Short task: Retype all of the records below without changing a single character.

[Element and text location data]
· · · · ·

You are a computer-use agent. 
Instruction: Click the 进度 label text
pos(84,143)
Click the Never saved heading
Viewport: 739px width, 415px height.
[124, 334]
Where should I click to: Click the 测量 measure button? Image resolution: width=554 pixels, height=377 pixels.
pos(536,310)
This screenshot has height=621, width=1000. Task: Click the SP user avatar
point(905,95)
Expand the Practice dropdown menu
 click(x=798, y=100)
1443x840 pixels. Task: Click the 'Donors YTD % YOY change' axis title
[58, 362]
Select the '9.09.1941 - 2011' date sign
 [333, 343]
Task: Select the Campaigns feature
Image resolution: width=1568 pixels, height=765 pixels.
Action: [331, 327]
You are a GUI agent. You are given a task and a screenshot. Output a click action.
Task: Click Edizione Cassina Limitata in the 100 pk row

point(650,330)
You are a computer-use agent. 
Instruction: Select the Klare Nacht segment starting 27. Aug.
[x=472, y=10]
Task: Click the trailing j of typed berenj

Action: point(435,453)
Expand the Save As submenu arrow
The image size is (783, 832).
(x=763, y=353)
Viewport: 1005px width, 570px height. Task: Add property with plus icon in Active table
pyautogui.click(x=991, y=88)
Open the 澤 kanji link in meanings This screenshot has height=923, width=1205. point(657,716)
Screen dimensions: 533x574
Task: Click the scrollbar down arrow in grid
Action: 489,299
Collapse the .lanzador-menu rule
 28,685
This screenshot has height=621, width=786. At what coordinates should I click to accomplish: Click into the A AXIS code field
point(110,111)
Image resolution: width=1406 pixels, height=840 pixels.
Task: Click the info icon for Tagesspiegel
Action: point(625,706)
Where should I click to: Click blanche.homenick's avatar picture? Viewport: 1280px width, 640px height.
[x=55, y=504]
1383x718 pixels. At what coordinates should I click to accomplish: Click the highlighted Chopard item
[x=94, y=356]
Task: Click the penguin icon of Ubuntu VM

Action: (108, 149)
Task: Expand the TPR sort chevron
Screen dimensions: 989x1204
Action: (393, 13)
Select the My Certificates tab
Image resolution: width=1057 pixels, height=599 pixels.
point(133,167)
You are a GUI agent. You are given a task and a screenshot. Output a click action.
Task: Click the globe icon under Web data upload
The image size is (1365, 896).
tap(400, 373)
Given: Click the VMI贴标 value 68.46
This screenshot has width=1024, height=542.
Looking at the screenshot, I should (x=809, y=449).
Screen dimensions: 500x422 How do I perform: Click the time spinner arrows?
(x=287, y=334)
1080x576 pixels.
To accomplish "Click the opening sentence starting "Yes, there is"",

· · · · ·

Response:
You are a computer-use agent. 
Instruction: Click the 进度 label text
pos(84,143)
Click the Never saved heading
Viewport: 739px width, 415px height.
[124, 334]
Where should I click to: Click the 测量 measure button? Image resolution: width=554 pixels, height=377 pixels.
pos(536,310)
This screenshot has height=621, width=1000. Task: Click the SP user avatar
point(905,95)
Expand the Practice dropdown menu
 click(x=798, y=100)
1443x840 pixels. Task: Click the 'Donors YTD % YOY change' axis title
[58, 362]
Select the '9.09.1941 - 2011' date sign
 [333, 343]
Task: Select the Campaigns feature
Image resolution: width=1568 pixels, height=765 pixels.
Action: [331, 327]
You are a GUI agent. You are given a task and a screenshot. Output a click action.
Task: Click Edizione Cassina Limitata in the 100 pk row

point(650,330)
You are a computer-use agent. 
Instruction: Select the Klare Nacht segment starting 27. Aug.
[x=472, y=10]
Task: Click the trailing j of typed berenj

Action: point(435,453)
Expand the Save As submenu arrow
The image size is (783, 832).
(x=763, y=353)
Viewport: 1005px width, 570px height. Task: Add property with plus icon in Active table
pyautogui.click(x=991, y=88)
Open the 澤 kanji link in meanings This screenshot has height=923, width=1205. point(657,716)
Screen dimensions: 533x574
Task: Click the scrollbar down arrow in grid
Action: 489,299
Collapse the .lanzador-menu rule
 28,685
This screenshot has height=621, width=786. At what coordinates should I click to accomplish: Click into the A AXIS code field
point(110,111)
Image resolution: width=1406 pixels, height=840 pixels.
Task: Click the info icon for Tagesspiegel
Action: point(625,706)
Where should I click to: Click blanche.homenick's avatar picture? Viewport: 1280px width, 640px height.
[x=55, y=504]
1383x718 pixels. At what coordinates should I click to accomplish: Click the highlighted Chopard item
[x=94, y=356]
Task: Click the penguin icon of Ubuntu VM

Action: (108, 149)
Task: Expand the TPR sort chevron
Screen dimensions: 989x1204
Action: (393, 13)
Select the My Certificates tab
Image resolution: width=1057 pixels, height=599 pixels.
point(133,167)
You are a GUI agent. You are given a task and a screenshot. Output a click action.
Task: Click the globe icon under Web data upload
The image size is (1365, 896).
tap(400, 373)
Given: Click the VMI贴标 value 68.46
This screenshot has width=1024, height=542.
Looking at the screenshot, I should (x=809, y=449).
Screen dimensions: 500x422 How do I perform: Click the time spinner arrows?
(x=287, y=334)
1080x576 pixels.
To accomplish "Click the opening sentence starting "Yes, there is"",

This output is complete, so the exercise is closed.